----- MATERIAL PROVIDED

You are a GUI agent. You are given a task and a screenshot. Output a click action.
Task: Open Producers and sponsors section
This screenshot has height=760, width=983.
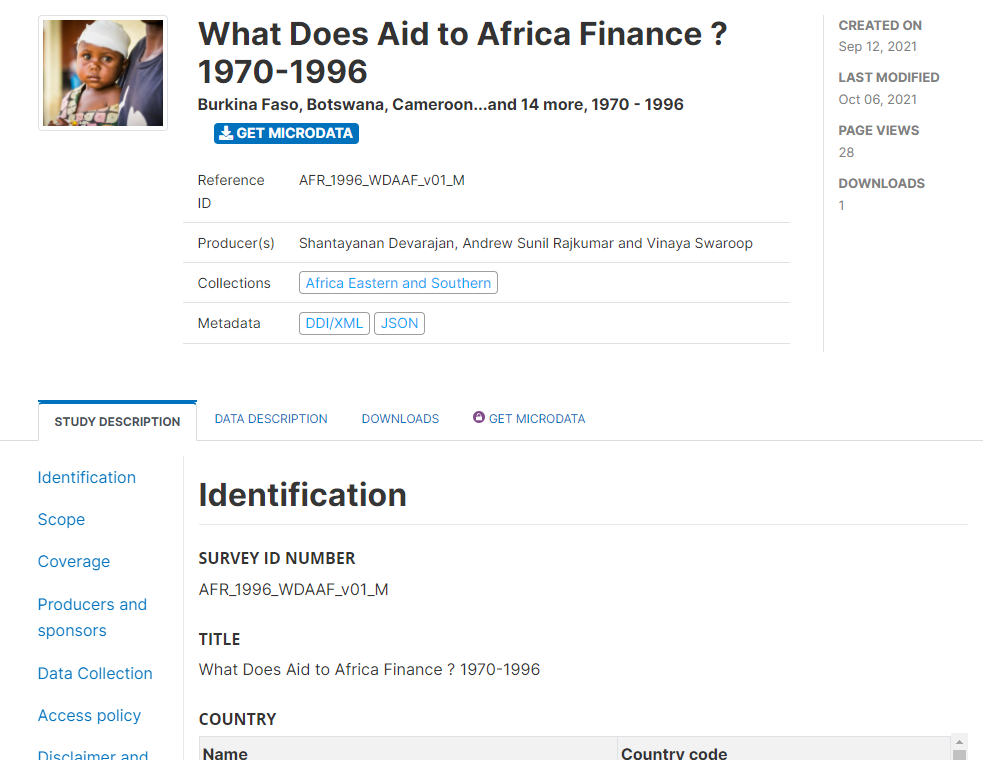(92, 618)
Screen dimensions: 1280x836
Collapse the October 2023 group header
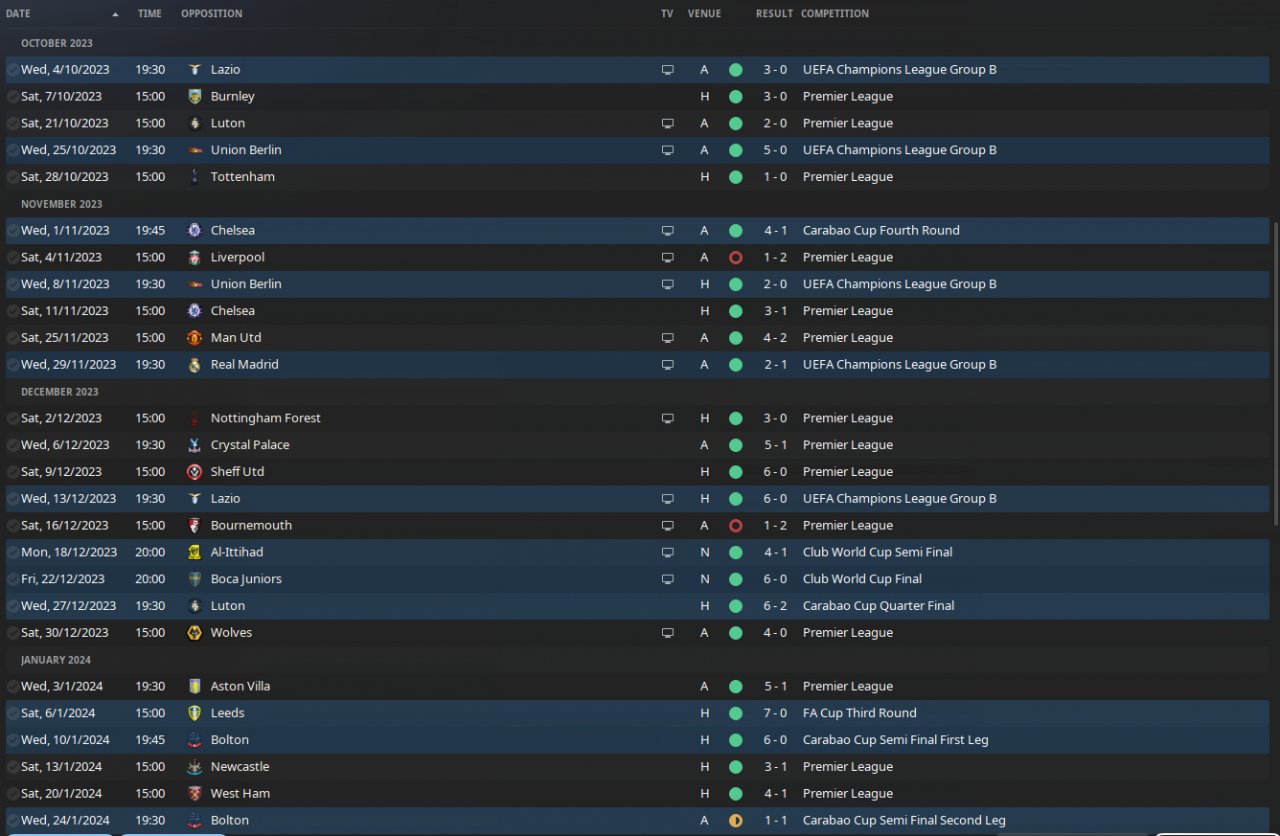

----------

• **ASSIGNMENT**: Word for word, write out each line from the one with "Screen dimensions: 1280x836" through the end of the entries above, and omit any pictures.

• **RESULT FOR THIS TASK**:
Screen dimensions: 1280x836
Collapse the October 2023 group header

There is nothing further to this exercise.